1/21/2015

Homemade Arab, Greek and Turkish Coffee

Traditional Arab, Greek and Turkish style coffee does not differ from any other type of coffee in the sense that a different coffee bean is used. Instead, the difference between traditional coffee and coffee brewed today is the mode of preparation in which it is made. Traditional coffee is prepared with all of the ingredients, coffee grounds and sugar, boiled together over an open flame and served hot in a small demitasse cup. Traditional Arab, Greek and Turkish style coffee has been found to be high in anti-inflammatory and antioxidant properties making it a drink that can increase longevity.

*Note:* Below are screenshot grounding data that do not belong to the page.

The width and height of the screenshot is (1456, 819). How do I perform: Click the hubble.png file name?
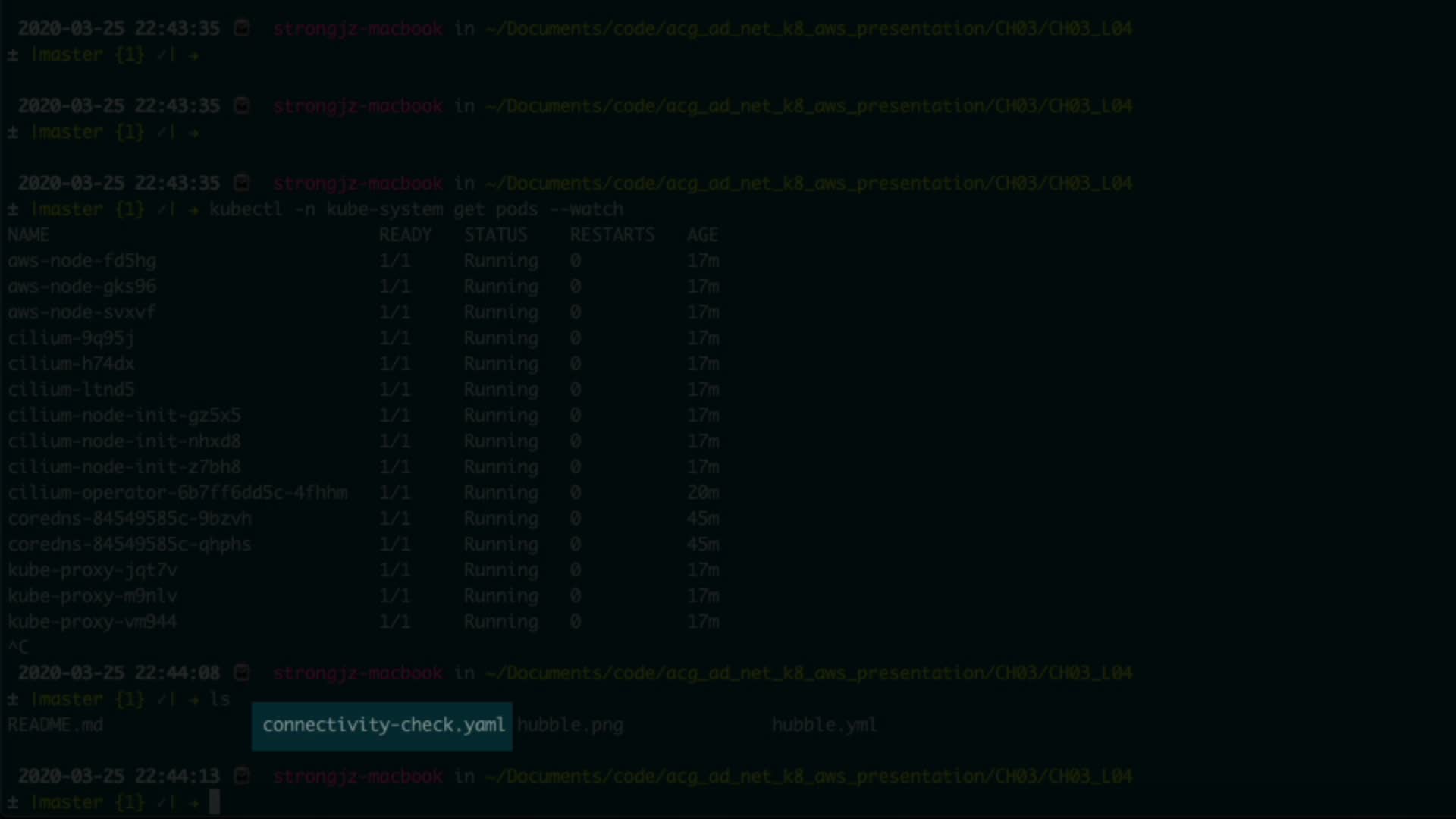(x=570, y=725)
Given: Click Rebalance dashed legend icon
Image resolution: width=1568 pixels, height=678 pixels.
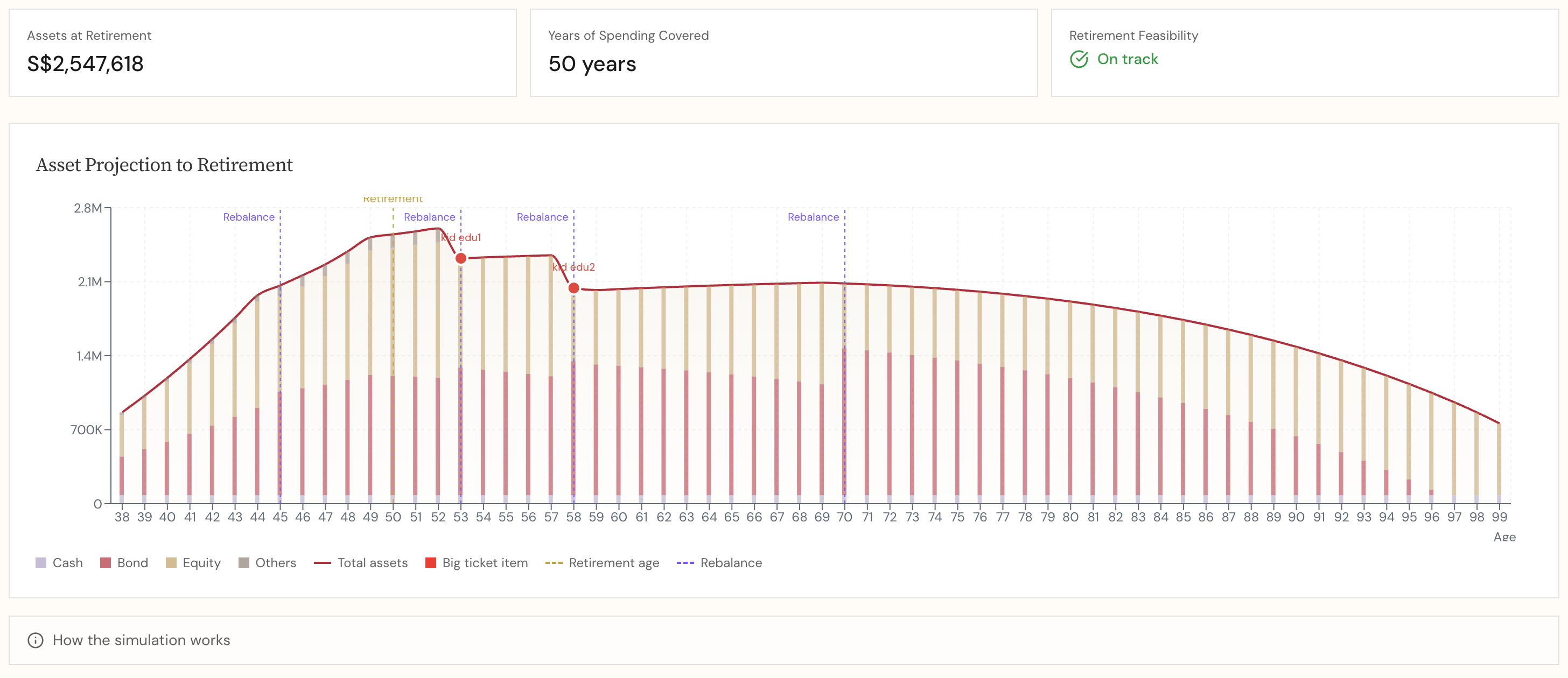Looking at the screenshot, I should click(x=685, y=563).
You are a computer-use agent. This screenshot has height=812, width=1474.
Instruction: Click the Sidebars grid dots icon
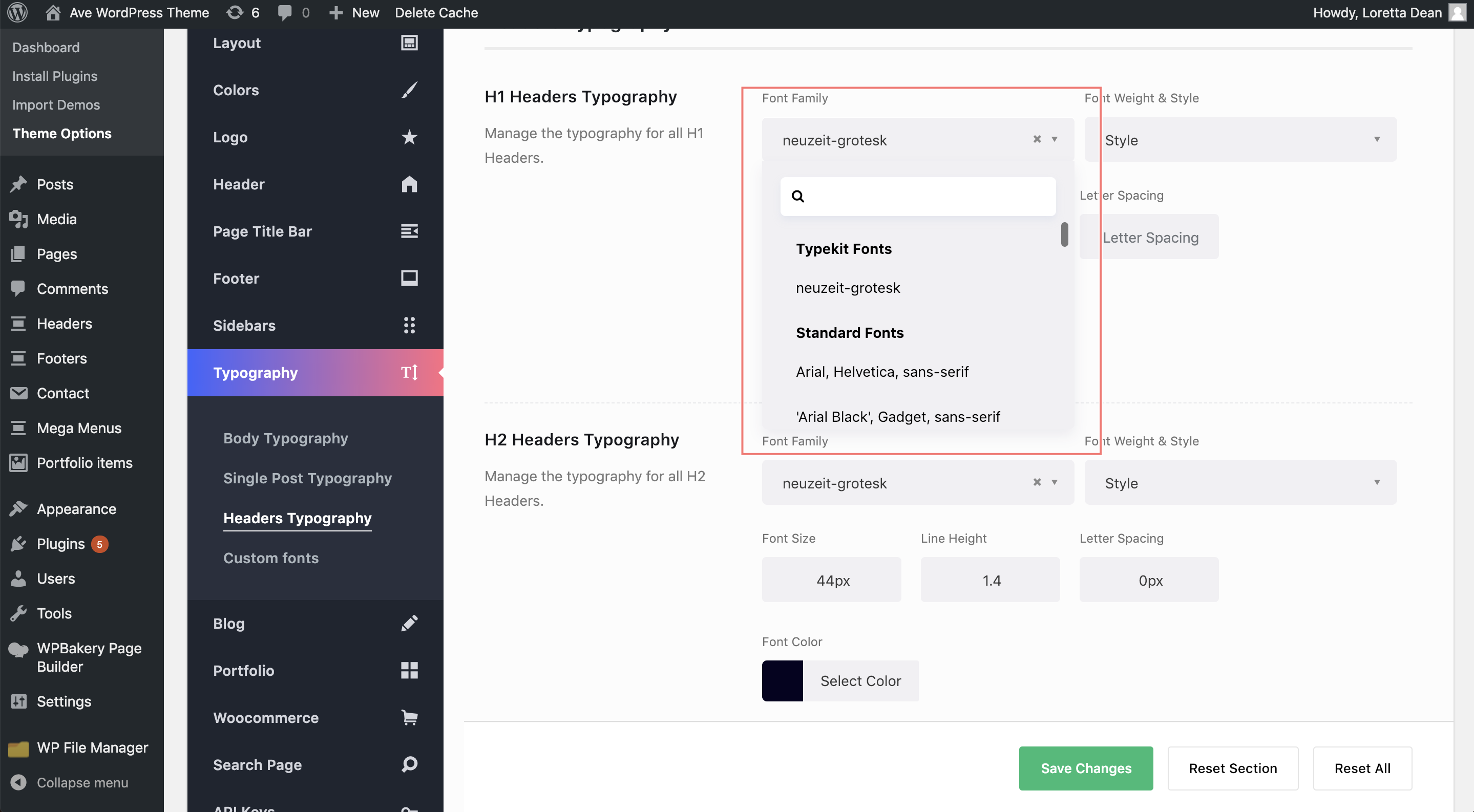(x=409, y=326)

To begin to brew a homemade pot of traditional Arab, Greek, or Turkish coffee be sure to have all of the necessary tools and ingredients needed. These include; coffee grounds, sugar, cold water, demitasse cups, and a briki. A briki (also known as a cezve) is a small pot usually made from copper that has a long handle and is used to boil the ingredients together over an open flame. Briki’s usually come available in 2, 4, and 6 cup sizes if needed to make more than one cup of traditional coffee.

1. Beginning with the briki, add the desired amount of water for the desired amount of cups of coffee that will be served.
2. Mix coffee grounds and sugar into the briki and stir with the cold water.
3. Set the briki over an open flame and bring to a boil so that the foam rises to the top. The foam is especially important when serving Arab, Greek and Turkish style coffee as it is in rich in taste and is an indicator to when the coffee is finished.
4. Evenly distribute the foam between all of the demitasse cups than pour in the rest of the coffee. Be sure to pour the coffee slowly making sure to not disturb the foam.
5. Once the coffee is served a glass of cold water can be served alongside the coffee in case it is too hot. Cookies and biscuits as well can be served also.

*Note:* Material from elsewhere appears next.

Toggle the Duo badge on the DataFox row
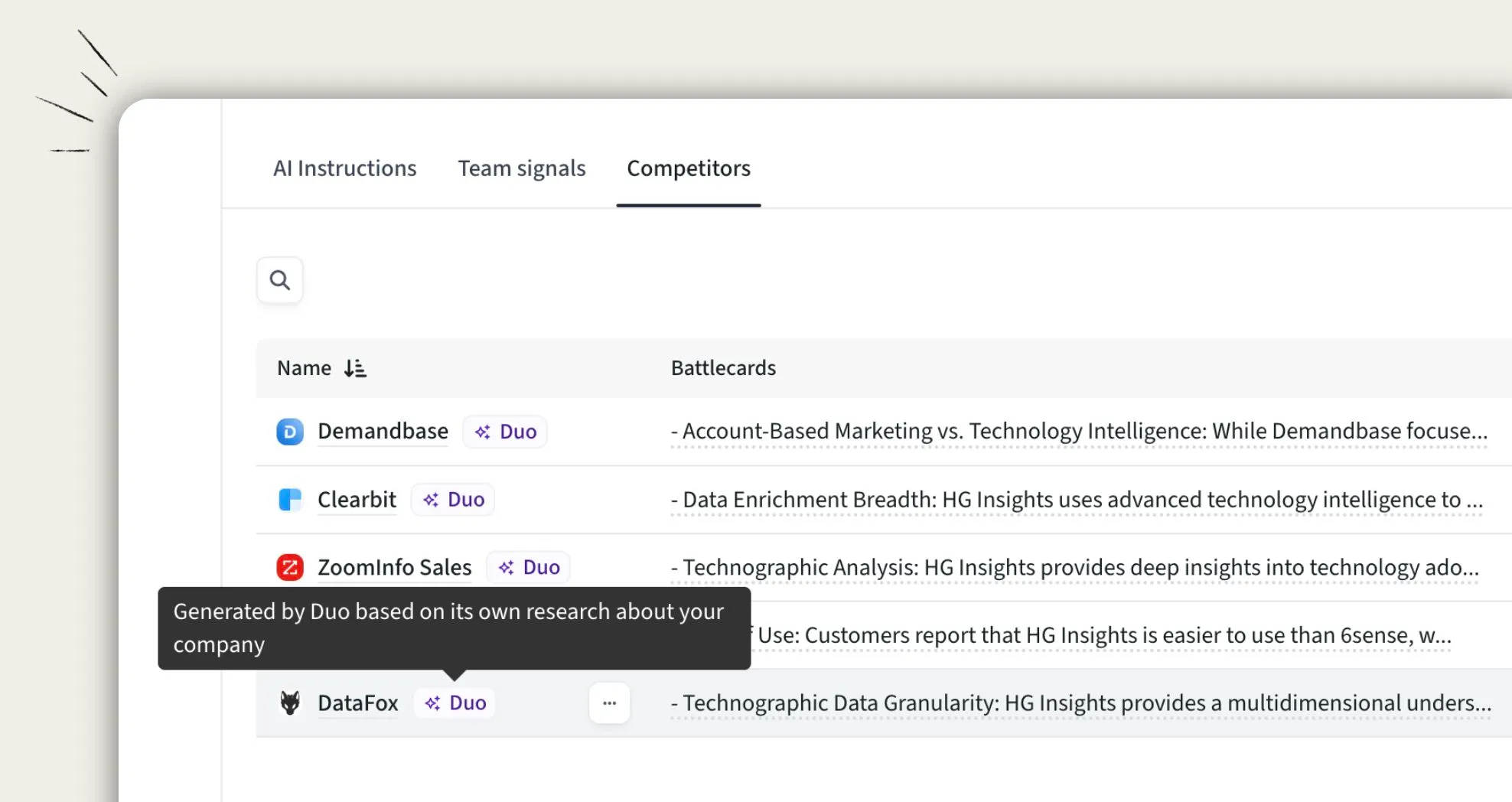 (x=455, y=703)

Although traditional Arab, Greek, and Turkish coffee is rich in taste not many individuals enjoy their coffee sweet. If this is the case than unsweetened coffee can be served simply by not adding any sugar to the briki. Medium-sweet coffee can be served simply by adding one teaspoon of sugar for every two teaspoons of coffee. If extra sweet coffee is desired than add three teaspoons of sugar for every two teaspoons of coffee.

Traditional coffee is very easy to make and can be made in as fast as 6 minutes if serving for up to four people. However, unlike coffee brewed in the United States traditional Arab, Greek, and Turkish style coffee is not finished to the last drop. Instead, sediments from the coffee grounds gather at the bottom of the demitasse cup and can taste fairly bitter if consumed. Traditional coffee is usually sipped diligently while it is still hot and the remnants discarded once finished.